A little while later however, she said something that actually made me quite sad. She was talking about how brave a boy in her class was, and I said, “Well, girls can be brave, right?”
“No,” she said simply.
I tried to explain that girls could be brave, too. I told her that she could be brave if she wanted. And all she said was, “No, I can’t. Girls aren’t as brave as boys because boys go out in the wild and girls stay home.”
Again, I dropped the conversation. But it nagged me all week.
When you’re learning to become a teacher, you start learning about all of these achievement gaps. Every child is fighting a battle with themselves while they are attending school and developing into their own person. Teachers are meant to empower students, and to let them know that they are accepted regardless of race, income or gender. To let them be who they want to be, whatever that is.
There are already so many stigmas surrounding gender that it is important to allow each child to define who they are on their own terms. It may seem trite, and like we’ve been saying this for years, but just because we keep saying it doesn’t mean we’re acting on it and putting it into practice. And we need to, because it’s time we stopped pushing for girls to wear pink and bows in their hair and play in the kitchen when it comes to time to play. If that is what your child wants to do, then let her wear bows and pink and play in the kitchen, but don’t tell a her that she shouldn’t play with the boys who are working with Legos and blocks. And in the same breath, if a boy wants to play in the kitchen with girls, don’t make him think that it isn’t manly or normal. Let your child do that they want to do because they love to do it.
I’m writing this because I want every little girl to be brave. Being brave doesn’t mean that all girls should be police officers or soldiers or firefighters, even though they can if they want to be. Being brave means being unafraid to be whatever she wants to be. If she wants to be a doctor, she will. If she wants to be a CEO, she’ll do it.

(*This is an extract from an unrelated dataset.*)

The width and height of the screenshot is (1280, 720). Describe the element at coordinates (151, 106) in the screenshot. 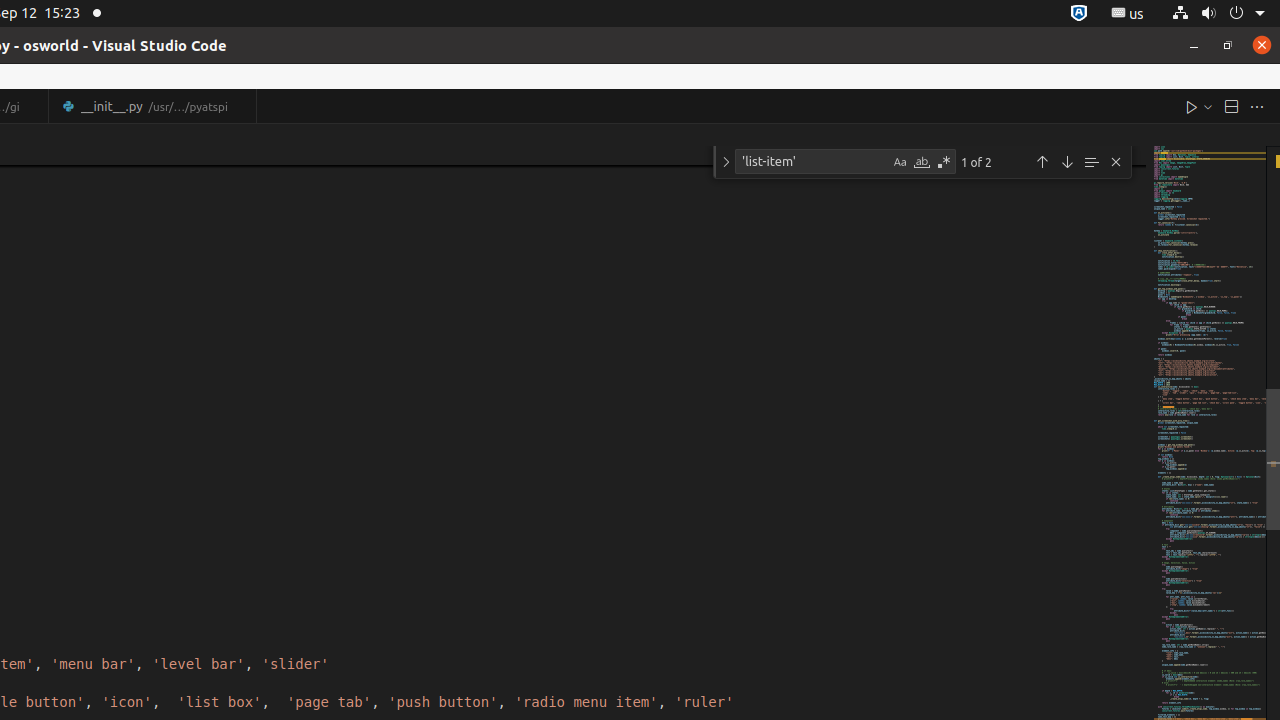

If she wants to be a senator, she’ll make it happen. Girls need to know that they don’t have to “stay home” while the boys “go out in the wild.” And they also need to know that if they want to stay home, being a mother and a wife takes just as much bravery as any other job. Teach her that there is bravery in having options. Teach her that it is brave to make a choice.
The world is filled with brave women who make fantastic things happen every day, so don’t let their hard work go to waste by limiting a girl who could grow up to be one of those brave women. Instead, teach her about the glass ceiling, and tell her she can break it. Tell her that girls like her need to bust through the limitations society has put in place. Tell her to go out in the wild and be brave.